Um homem foi condenado pelo Poder Judiciário em Franca a 8 anos e 9 meses de reclusão – em regime inicial fechado – por favorecer prostituição ou outra forma de exploração sexual de adolescente, conforme previsto no artigo 218-B do Código Penal.
A Justiça reconheceu que o condenado se valia de um estabelecimento comercial em Franca como ponto de referência e contato para viabilizar os programas sexuais. A atividade ocorria principalmente por meio de conversas mantidas em seu telefone celular. As investigações revelaram que o réu mantinha contato com homens interessados nos programas, fornecia informações e fotografias de garotas, discutia valores e intermediava a aproximação entre elas e potenciais clientes.
“Na sentença, o Juízo destacou que a conduta ocorria de maneira habitual, organizada, estruturada e reiterada, com intuito econômico na exploração de menores, circunstâncias consideradas para a fixação da pena”, destaca o MPSP em matéria pública no portal oficial. Em ato contínuo à determinação da prisão, a Justiça determinou o perdimento dos bens apreendidos em favor da União e fixou indenização mínima de R$ 30 mil a uma vítima, a título de reparação pelos danos sofridos.

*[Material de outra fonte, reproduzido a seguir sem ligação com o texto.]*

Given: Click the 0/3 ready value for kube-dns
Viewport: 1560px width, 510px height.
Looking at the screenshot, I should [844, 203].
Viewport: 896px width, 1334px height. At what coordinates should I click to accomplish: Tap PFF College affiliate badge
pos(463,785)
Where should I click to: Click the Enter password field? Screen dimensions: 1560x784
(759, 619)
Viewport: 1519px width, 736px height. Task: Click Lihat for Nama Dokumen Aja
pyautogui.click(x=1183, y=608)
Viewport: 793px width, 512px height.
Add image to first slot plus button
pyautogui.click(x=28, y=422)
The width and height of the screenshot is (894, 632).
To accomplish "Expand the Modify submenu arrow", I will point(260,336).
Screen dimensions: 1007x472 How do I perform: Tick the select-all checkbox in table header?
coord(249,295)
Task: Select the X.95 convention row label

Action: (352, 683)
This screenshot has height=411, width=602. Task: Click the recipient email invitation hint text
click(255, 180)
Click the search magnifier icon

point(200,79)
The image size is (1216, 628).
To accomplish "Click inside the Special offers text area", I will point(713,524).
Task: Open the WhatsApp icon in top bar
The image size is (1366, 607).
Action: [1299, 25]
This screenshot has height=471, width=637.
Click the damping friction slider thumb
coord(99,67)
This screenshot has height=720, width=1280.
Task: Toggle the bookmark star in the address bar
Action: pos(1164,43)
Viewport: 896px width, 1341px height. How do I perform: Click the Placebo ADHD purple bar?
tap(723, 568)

As investigações, que pertencem à Operação Sentinela Digital, seguem em andamento, a fim de apurar o envolvimento de outras pessoas no esquema de exploração sexual.
Segundo divulgado pelo MPSP (Ministério Público de São Paulo), o então réu permaneceu preso durante o desenrolar do processo e não poderá recorrer em liberdade. A sentença decorre da Operação Sentinela Digital, conduzida pelo Grupo de Atuação Especial de Combate ao Crime Organizado (GAECO).